Reisebuch:Schatten der Arktis

Der Fotograf Laurent Baheux sucht in den polaren Regionen des Nordens nach den Grau- und Schwarztönen von Eis und Schnee.

Von Stefan Fischer

Der Schnee ist anthrazitfarben auf der ersten Fotografie in diesem Band. Die Pfotenabdrücke eines Eisbären sind auf dem ebenen Untergrund zu sehen. Er ist dort etwas heller, wo die Fußballen aufgesetzt haben. Wo sich die Zehen in den Schnee gegraben haben, ist er hingegen schwarz.

"Ice is black", mit diesem Paradox hat der Fotograf Laurent Baheux seinen Band betitelt. Weiß erscheint die Polarregion nur, wenn das Sonnenlicht auf sie fällt - und selbst dann ist es kein reines Weiß. Schmutzpartikel aus der Luft lagern sich ab, und die Schatten sind in der Regel lang, denn die Sonne steht meistens tief. Oft ist sie auch verdeckt, und dann verschwindet die Helligkeit weitgehend, werden die dunklen Töne noch prägender. Baheux hat für "Ice is black" in Schwarz-Weiß fotografiert. Das erhöht die Kontraste und lenkt den Blick stärker auf die Materie der Motive.

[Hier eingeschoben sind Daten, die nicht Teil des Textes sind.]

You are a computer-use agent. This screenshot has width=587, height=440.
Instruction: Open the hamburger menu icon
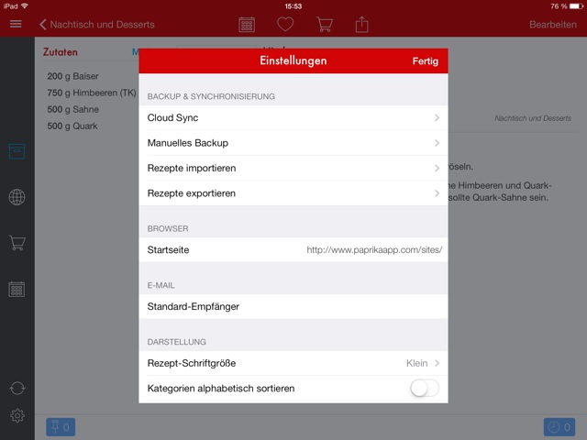(16, 24)
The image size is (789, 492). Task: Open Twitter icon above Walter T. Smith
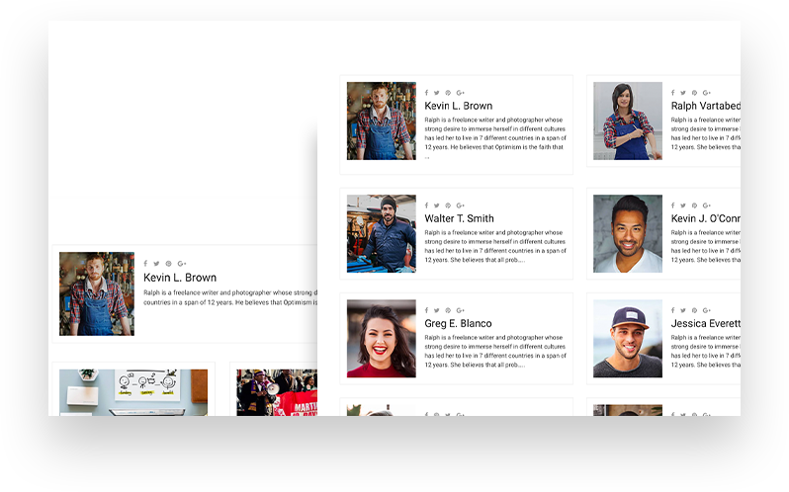(436, 205)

Die dunklen Eisbärennasen und -augen sowie das Fell der Rentiere dominieren dann plötzlich die Aufnahmen, weil sie - wie alle schwarzen oder tiefgrauen Elemente - die Szenerie weitaus klarer strukturieren als das konturlose Weiß. Das Meer ist ohnehin oftmals dunkel vor Spitzbergen, Island, der Baffininsel und in der Hudson Bay - überall dort hat Laurent Baheux fotografiert. Und auch die Tiere gehen eben nicht vollständig auf im Weiß des Schnees. Sie sind dadurch ohnehin besser getarnt. Denn die vielen Schatten der Risse im Eis sowie von Graten und Felsen, von Schneebergen und -blöcken bieten nur dann Tarnung, wenn man selbst darin versinken kann.

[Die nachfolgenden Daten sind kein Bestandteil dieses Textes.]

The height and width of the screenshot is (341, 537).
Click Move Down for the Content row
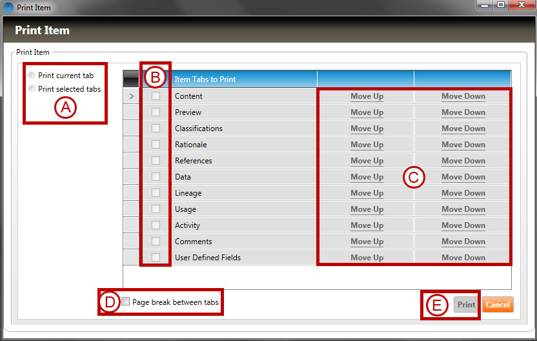(463, 96)
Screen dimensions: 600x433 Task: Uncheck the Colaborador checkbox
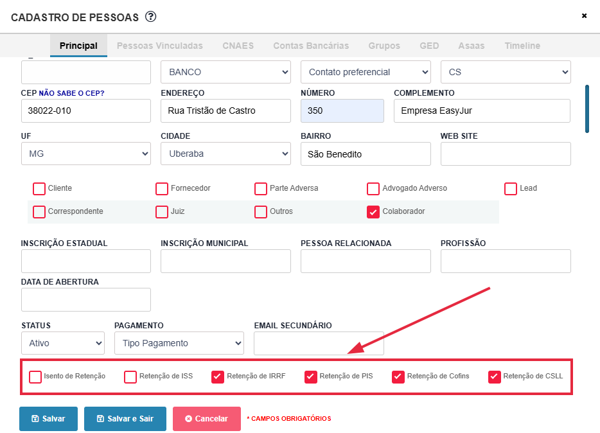point(373,212)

Insofern ist "Ice is black" ein ungewöhnlicher Bildband. Viele Fotografen, die in Polarregionen unterwegs sind, suchen nach den raren Momenten, in denen Eis und Schnee funkeln und glitzern, in denen das Licht gleißend reflektiert wird. Baheux orientiert sich an der Kehrseite dessen. Wenn das Licht ungehindert auf die Erde fällt, richtet er sein Objektiv auf die tiefen Schatten. Wenn die Wolkendecke dicht ist, wie meistens, dokumentiert er die vielfältigen Abstufungen von Grautönen.

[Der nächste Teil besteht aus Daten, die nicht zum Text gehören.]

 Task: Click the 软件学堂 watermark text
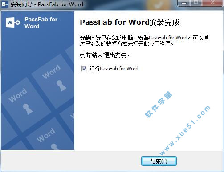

Tagelang ist Baheux mitunter den Spuren von Tieren gefolgt, ehe er Eisbären und Polarfüchse zu Gesicht bekommen hat; nicht ganz so aufwendig war die Suche nach Rentieren und Seehunden. Auch von diesen frostresistenten Überlebenskünstlern sind ihm ungewöhnliche Aufnahmen gelungen: Baheux friert die Bewegungen der Tiere nicht ein, sondern nimmt sie auf und macht sie zu einem Teil seiner Bildsprache. Auch wenn er längst nicht mehr als Sportfotograf arbeitet, so profitiert er von dieser früheren Spezialisierung auch in der Einsamkeit der Eiswüsten. Tobende Eisbärenjunge, fliehende Rentiere, Polarfüchse auf der Pirsch: Die Motive in diesem Bildband wirken der vermeintlichen Unveränderlichkeit der polaren Landschaft entgegen. Sie sind dynamisch und verhindern auf diese Weise, dass die Landschaft zur Kulisse degradiert wird, vor der ein paar Tiere sich possierlich geben. Bei Baheux ist die verschneite Weite sichtlich ein Lebensraum, in dem sich die Tiere ihrer Natur gemäß bewegen. Eine gewisse Bedrohlichkeit ist allen Bildern eingeschrieben, allein schon durch die eisige Atmosphäre, die nie als Schneeballschlacht-Verlockung misszuverstehen ist. "Ice is black" meint auch: Das Eis und der Schnee sind abgründig und lebensbedrohlich für den Menschen.

Laurent Baheux: Ice is black. Verlag teNeues, Kempen 2017. 192 Euro, 59,90 Seiten.